“A hero is only as great as his villain,” or so the saying goes. And every good hero needs an arch nemesis. Batman has the Joker. Daredevil has Kingpin. Captain America has the Red Skull.
And when it comes to supervillains, few heroes have nearly as robust a rogue’s gallery as Spider-Man. In addition to his prototypical adversary, the Green Goblin, he has a veritable menagerie to square off against. From Doctor Octopus to the Jackal, or the Lizard to the Vulture, Spider-Man’s best showdowns have been against similarly animal-themed superhumans.
The historic problem with superhero movies is that they have always recognized this inherent strength in their franchises, and crammed as many of their ne’er-do-wells into the latest installment of their long-running franchises. Most of these villains are robust enough to stand on their own against their goody two-shoed rivals, but two, three and even four of them in a single movie is not generally out of the question.
The worst of these kinds of movies almost always have the most bad-guys crammed into the same runtime. Batman & Robin, which tanked the entire genre when it was released in 1997, had Mr. Freeze, Poison Ivy and Bane sharing the screen opposite of just as many members of the Bat family. The Amazing Spider-Man 2 had Rhino, Electro and the Green Goblin all at once, in addition to setting up the entirety of the Sinister Six for a presumed third movie.
So you’d think that Sony would have learned their lesson by now when it came to over-stuffing their comic book movies with too many villains. One is enough. Two can work. But that’s it. Leave the rest for the sequels.
That, however, is not the case for their upcoming Spider-Man spinoff movie Silver & Black. As you might recall, this is the Spider-Man movie that won’t actually feature your friendly neighborhood Spider-Man, nor will it be connected to the Marvel Cinematic Universe in any way. This is just Sony exploiting their tenuous legal grasp on the Spider-Man film rights after trading it back to Marvel when it was apparent that the Amazing Spider-Man movies were going nowhere fast.
Rather than Spider-Man himself, the film will mainline a team-up of two of his romantic interests: Black Cat and Silver Sable. Black Cat started off as a busty Catwoman knock-off that’s actually grown into an interesting character by becoming the new Kingpin in the Spider-Man comics. Silver Sable is an unfortunate leftover from the era of comics where simply giving a character a big gun was enough to get them a recurring role in big-name books: she’s a tough-as-nails mercenary and sometimes Hero for Hire.
We now know who the not so dynamic duo will be squaring off against in their big screen debut and, boy, is it a doozy. They will be facing not two nor three nor four, but five supervillains. They’re blowing through five of some of the most notable and interesting villains this side of Queens and they’re not even batting an eye about it.

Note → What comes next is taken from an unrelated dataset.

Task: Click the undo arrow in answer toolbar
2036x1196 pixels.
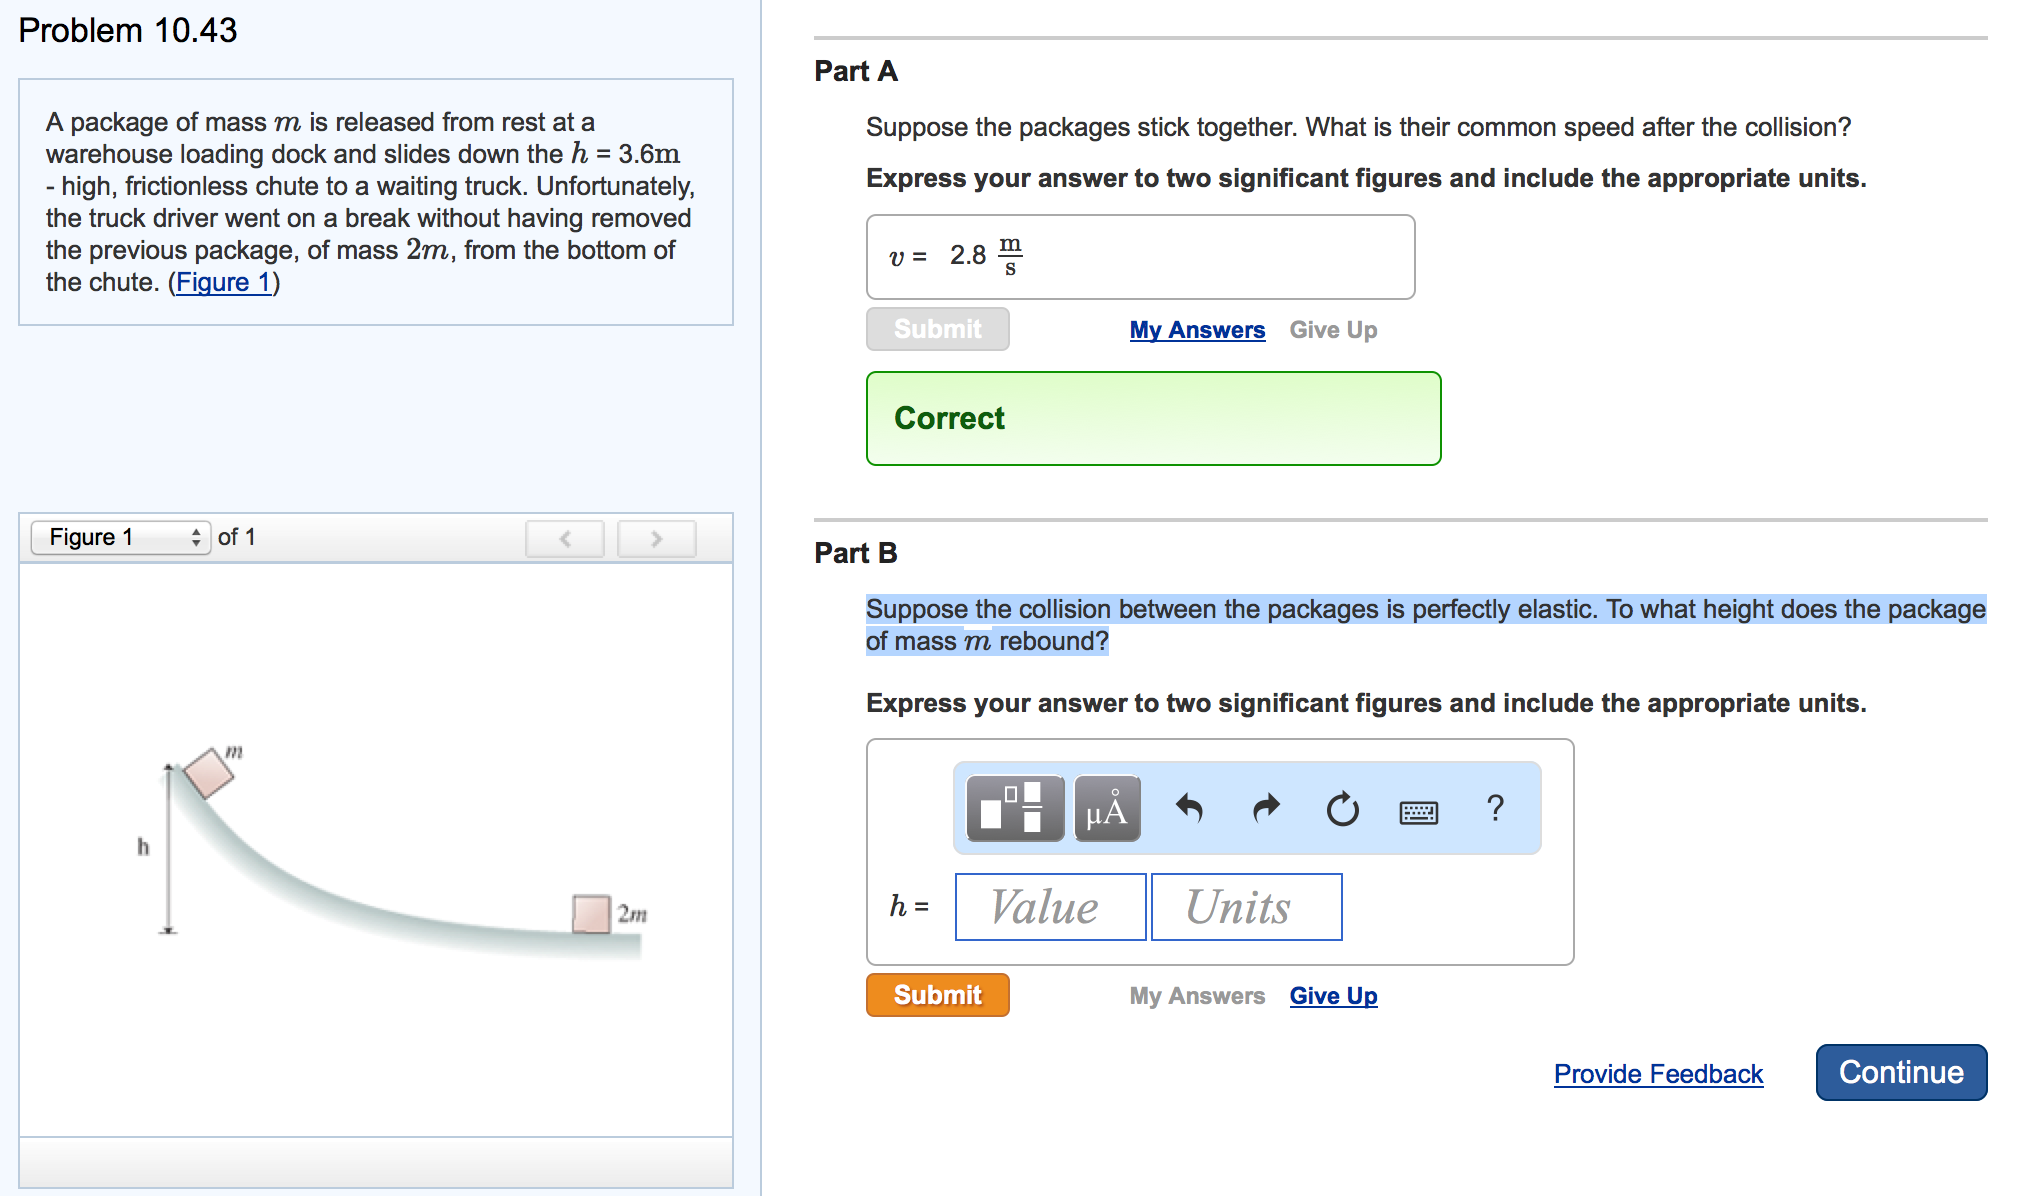Action: pos(1189,808)
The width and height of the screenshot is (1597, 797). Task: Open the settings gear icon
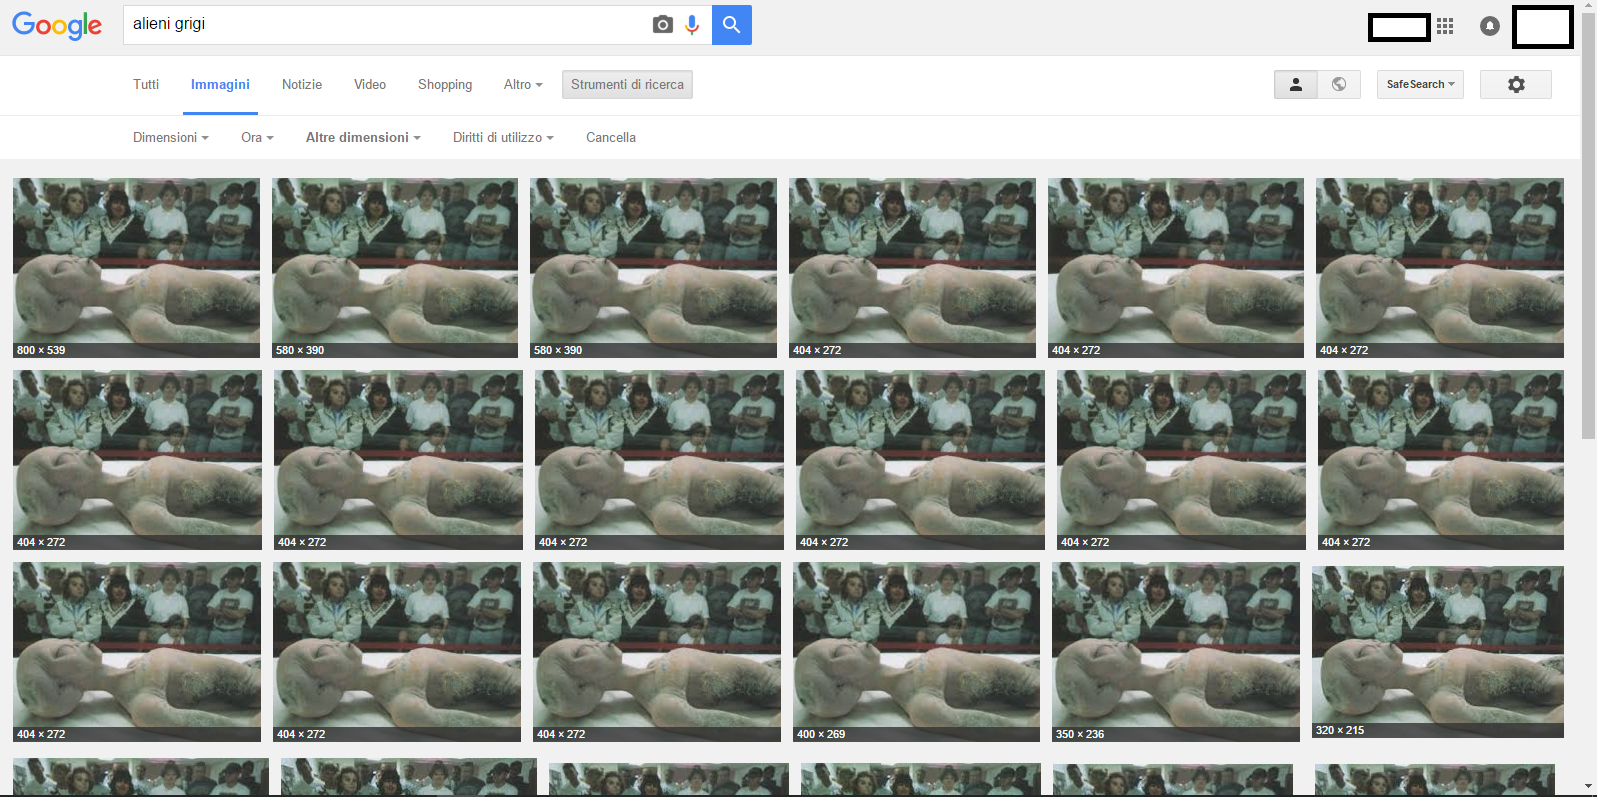click(1515, 85)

From what we’re currently being told, the foremost antagonist of the film is going to be Gaunt: a little-known but longstanding Spider-Man villain who debuted back in 1966’s Amazing Spider-Man #37. He’s a robotics expert with a tricked-out, exoskeletal suit and apparently also has it in for Silver Sable. He outfits a pair of strong-armed thugs with high-tech weaponry to take down the object of his outrage.

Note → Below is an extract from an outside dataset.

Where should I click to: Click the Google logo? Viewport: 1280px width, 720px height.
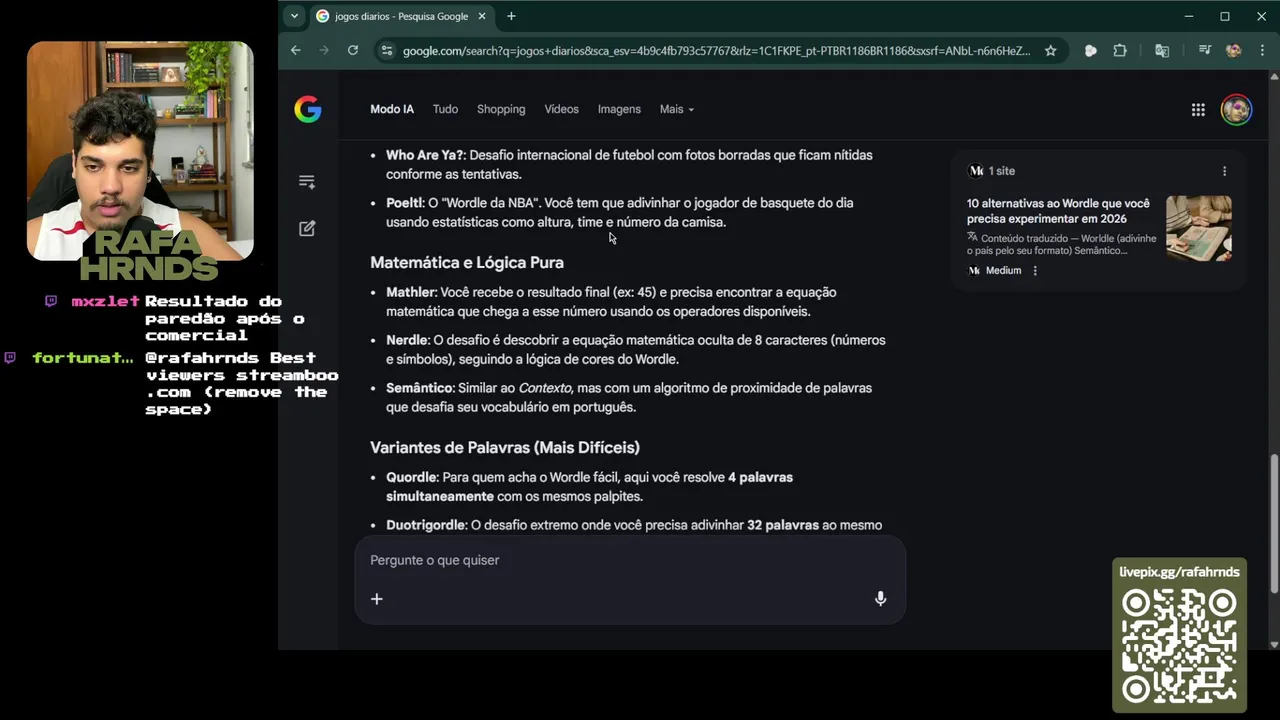[x=308, y=110]
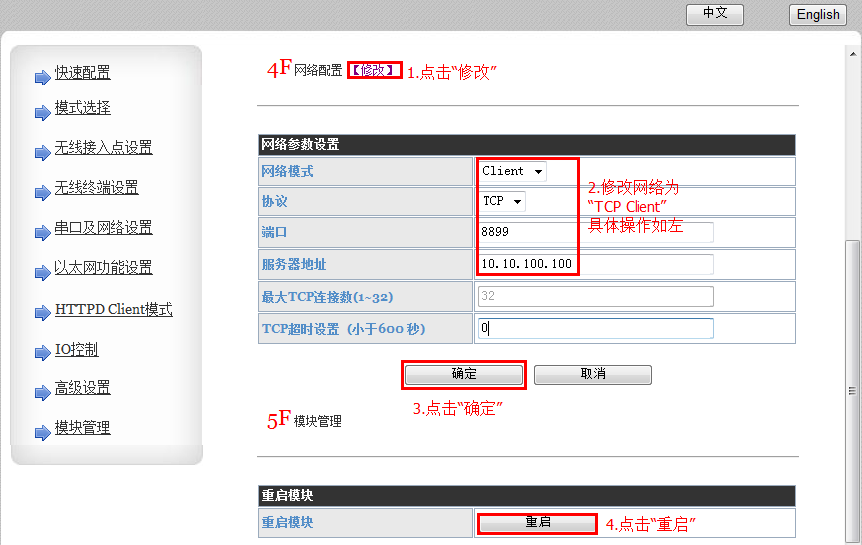Switch language to 中文

714,14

The first of these is fan-favorite villain the Scorpion, who first appeared in this summer’s Spider-Man: Homecoming, who will come with his trademark robotic scorpion tail. The second will be Tarantula, a South-American terrorist whose trademark weapons are boots with retractable, drug-tipped blades hidden in the soles (evidently given to him by Gaunt within the context of the movie).
Operating independent of Gaunt’s / Scorpion’s / Tarantula’s plans is Tombstone, a Harlem-based gangster who’s apparent mission is to reclaim something Black Cat stole from him. He is a Gaunt, imposing figure that often works as hired muscle for high-end crime lords, so his presence naturally begs the question if the likes of the Kingpin, Silvermane or Hammerhead will show up as well.
Rounding out this already enormous cast is the Chameleon. Debuting as one of Spider-Man’s first villains — way, way back in Amazing Spider-Man #1 — Chameleon was a Russian spy capable of changing his appearance in order to perfectly disguise himself as anybody he chose. The movie has him as Silver Sable’s South American contact, who she evidently goes to for information on Tarantula.
The more we learn about this movie, the more utterly exhausting it all sounds. The idea is terrible enough on its surface, and then they go and blow through nearly a half-dozen of Spidey’s more memorable villains. It’s The Amazing Spider-Man 2 all over again, only this time without the benefit of so much as a Spider-Man cameo waiting in the wing.
I can’t think of a single reason of why it would be worth watching in the first place. It’s already confusing enough trying to figure out if these movies are supposed to be canonical with the MCU (they’re not), but now having to put up with all of these shoehorned-in, pointlessly reimagined villains feels like insult to injury. Enough with these Sony-made Spider-movies already!